[Collected data]
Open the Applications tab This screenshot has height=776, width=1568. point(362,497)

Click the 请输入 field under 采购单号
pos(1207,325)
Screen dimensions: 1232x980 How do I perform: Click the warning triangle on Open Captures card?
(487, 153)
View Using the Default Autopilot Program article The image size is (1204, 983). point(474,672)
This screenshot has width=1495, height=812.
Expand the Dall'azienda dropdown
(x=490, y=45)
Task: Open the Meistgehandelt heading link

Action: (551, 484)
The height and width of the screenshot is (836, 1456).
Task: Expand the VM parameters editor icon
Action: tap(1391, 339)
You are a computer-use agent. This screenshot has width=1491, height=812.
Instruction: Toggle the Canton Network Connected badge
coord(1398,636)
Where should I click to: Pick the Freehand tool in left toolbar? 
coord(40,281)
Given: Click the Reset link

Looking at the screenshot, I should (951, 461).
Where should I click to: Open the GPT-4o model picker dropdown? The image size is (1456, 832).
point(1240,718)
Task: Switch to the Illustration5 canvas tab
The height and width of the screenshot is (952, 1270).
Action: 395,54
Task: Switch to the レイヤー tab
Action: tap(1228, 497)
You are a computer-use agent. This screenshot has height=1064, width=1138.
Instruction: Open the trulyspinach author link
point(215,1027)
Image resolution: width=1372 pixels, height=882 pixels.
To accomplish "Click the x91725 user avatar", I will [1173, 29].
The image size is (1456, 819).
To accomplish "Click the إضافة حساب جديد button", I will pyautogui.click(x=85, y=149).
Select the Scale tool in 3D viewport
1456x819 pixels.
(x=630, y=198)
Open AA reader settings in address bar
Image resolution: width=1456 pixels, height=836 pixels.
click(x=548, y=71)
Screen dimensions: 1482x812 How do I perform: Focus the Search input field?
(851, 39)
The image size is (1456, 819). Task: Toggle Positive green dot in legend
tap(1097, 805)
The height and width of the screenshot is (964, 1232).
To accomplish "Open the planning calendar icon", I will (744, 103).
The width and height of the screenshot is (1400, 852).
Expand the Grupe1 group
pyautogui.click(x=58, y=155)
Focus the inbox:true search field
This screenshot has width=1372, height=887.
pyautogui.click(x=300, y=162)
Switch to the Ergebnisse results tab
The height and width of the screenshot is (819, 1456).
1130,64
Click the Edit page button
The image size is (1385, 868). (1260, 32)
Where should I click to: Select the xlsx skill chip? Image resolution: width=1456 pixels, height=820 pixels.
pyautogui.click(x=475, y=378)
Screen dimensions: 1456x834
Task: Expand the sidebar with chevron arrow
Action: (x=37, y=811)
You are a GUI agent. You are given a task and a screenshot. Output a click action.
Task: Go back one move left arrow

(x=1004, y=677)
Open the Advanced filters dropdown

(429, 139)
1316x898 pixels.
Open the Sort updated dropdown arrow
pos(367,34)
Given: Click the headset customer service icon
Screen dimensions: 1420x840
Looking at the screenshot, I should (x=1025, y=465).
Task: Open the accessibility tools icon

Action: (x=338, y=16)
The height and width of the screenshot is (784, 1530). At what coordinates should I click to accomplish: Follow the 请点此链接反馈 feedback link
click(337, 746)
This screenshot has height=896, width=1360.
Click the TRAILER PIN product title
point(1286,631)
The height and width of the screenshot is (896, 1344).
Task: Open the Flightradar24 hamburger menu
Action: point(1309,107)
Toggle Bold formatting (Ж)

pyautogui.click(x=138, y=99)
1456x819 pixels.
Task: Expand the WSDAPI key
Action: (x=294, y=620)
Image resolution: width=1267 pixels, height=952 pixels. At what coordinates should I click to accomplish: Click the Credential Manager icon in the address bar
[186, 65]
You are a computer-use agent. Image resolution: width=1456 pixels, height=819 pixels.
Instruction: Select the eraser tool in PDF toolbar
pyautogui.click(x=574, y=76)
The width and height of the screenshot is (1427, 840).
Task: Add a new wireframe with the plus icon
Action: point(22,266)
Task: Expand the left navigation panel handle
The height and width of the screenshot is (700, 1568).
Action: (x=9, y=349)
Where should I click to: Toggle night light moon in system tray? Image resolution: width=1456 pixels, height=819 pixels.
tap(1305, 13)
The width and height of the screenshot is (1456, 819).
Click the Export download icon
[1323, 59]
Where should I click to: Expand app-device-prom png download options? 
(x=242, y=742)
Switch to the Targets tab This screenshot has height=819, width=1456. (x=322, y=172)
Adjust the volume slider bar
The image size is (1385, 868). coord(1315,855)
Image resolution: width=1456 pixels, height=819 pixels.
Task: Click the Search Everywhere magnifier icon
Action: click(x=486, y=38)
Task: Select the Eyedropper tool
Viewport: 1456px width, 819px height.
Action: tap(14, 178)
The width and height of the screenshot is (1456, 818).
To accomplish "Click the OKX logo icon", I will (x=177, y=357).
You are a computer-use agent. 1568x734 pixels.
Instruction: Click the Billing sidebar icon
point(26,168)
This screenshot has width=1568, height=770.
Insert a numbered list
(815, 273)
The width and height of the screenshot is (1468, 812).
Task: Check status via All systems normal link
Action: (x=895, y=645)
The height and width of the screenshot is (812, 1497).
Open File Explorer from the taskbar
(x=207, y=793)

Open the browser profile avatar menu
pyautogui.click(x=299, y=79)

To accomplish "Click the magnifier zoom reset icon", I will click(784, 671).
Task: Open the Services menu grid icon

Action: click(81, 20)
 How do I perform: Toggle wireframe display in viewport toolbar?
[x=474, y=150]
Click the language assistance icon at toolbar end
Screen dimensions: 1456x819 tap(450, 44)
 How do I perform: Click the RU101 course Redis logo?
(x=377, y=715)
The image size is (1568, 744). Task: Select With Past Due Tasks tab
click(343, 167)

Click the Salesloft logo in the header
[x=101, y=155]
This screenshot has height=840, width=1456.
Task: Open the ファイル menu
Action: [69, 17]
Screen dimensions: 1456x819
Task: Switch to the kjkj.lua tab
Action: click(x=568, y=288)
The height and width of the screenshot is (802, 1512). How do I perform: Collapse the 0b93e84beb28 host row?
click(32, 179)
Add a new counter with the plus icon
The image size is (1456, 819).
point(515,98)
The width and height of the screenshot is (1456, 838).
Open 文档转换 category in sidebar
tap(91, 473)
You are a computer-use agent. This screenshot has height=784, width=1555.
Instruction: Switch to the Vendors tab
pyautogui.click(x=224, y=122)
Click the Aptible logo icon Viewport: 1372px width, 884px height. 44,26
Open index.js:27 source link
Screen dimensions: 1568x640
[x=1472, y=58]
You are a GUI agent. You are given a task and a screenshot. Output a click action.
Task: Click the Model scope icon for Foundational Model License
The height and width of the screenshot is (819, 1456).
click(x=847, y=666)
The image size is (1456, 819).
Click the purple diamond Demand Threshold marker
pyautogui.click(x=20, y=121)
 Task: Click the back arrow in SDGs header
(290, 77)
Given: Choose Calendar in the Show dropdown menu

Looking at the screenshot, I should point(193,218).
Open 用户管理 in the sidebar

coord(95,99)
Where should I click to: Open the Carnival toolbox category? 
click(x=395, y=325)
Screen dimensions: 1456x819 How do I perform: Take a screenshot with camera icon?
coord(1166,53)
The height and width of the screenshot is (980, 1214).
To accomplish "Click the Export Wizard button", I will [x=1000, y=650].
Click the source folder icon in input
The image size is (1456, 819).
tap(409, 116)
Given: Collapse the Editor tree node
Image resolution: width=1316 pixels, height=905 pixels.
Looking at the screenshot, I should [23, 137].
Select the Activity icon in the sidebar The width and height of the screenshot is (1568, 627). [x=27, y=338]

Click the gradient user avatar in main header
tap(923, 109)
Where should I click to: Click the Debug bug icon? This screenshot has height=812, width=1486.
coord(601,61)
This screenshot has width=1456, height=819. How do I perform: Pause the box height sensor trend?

[Assignment] As you read the records above, find each line that contains "computer" and copy it.

[Answer to this problem]
You are a computer-use agent. This screenshot has width=1491, height=812.
You are a computer-use agent. This screenshot has height=1064, width=1138.
You are a computer-use agent. Image resolution: width=1456 pixels, height=819 pixels.
You are a computer-use agent. 1568x734 pixels.
You are a computer-use agent. This screenshot has height=784, width=1555.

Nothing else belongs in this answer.